=== Section Start ===

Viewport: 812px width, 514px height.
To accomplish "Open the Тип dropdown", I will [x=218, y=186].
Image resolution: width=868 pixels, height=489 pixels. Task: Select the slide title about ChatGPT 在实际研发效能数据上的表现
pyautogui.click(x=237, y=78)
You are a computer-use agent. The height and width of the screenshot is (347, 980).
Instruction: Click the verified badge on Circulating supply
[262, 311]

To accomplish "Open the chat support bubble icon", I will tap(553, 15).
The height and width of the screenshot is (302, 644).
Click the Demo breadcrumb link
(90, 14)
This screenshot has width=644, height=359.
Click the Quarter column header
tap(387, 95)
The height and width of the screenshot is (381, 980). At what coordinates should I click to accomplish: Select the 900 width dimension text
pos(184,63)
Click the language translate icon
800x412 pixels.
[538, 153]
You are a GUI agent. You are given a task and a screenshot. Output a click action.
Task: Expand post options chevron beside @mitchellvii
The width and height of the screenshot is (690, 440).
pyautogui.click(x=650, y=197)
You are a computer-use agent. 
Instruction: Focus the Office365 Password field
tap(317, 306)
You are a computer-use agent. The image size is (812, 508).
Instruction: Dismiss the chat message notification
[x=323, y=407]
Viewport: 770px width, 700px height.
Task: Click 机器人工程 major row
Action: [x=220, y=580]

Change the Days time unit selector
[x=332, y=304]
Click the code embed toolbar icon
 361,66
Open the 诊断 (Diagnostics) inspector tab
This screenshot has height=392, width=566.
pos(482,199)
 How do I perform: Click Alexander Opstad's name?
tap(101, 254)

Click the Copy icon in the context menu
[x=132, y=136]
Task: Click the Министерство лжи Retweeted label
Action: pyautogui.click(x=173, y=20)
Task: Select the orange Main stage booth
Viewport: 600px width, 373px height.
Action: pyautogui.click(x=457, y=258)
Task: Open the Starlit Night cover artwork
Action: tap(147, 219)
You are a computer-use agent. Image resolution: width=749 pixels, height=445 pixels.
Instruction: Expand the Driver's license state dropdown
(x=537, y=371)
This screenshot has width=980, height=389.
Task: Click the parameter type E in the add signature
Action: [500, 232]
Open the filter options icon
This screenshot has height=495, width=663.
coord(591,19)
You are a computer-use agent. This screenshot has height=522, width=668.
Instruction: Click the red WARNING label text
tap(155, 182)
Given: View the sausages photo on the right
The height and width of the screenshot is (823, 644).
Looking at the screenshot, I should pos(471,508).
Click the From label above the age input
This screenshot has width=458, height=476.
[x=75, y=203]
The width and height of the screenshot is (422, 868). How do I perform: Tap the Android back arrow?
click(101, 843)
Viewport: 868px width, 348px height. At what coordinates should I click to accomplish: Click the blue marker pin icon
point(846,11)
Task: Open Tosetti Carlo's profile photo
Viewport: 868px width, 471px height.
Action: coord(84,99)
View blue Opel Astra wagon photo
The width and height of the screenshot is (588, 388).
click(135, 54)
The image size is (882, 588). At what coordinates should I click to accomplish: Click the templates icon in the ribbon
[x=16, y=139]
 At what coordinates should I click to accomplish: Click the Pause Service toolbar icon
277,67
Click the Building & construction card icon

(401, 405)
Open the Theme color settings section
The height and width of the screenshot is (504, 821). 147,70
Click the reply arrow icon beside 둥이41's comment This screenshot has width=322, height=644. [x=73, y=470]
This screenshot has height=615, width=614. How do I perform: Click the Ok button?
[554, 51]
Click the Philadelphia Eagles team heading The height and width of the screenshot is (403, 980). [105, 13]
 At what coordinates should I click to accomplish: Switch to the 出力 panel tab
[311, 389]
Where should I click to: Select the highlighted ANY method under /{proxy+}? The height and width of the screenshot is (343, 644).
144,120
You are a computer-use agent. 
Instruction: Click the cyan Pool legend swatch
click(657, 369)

=== Section End ===

**Exercise goal**
Go through the listing above and copy each line where the string "agent" appears.

**Solved exercise**
You are a computer-use agent. The height and width of the screenshot is (347, 980).
You are a GUI agent. You are given a task and a screenshot. Output a click action.
You are a computer-use agent. 
You are a computer-use agent. The image size is (812, 508).
You are a computer-use agent. Image resolution: width=749 pixels, height=445 pixels.
You are a computer-use agent. This screenshot has height=522, width=668.
You are a computer-use agent. 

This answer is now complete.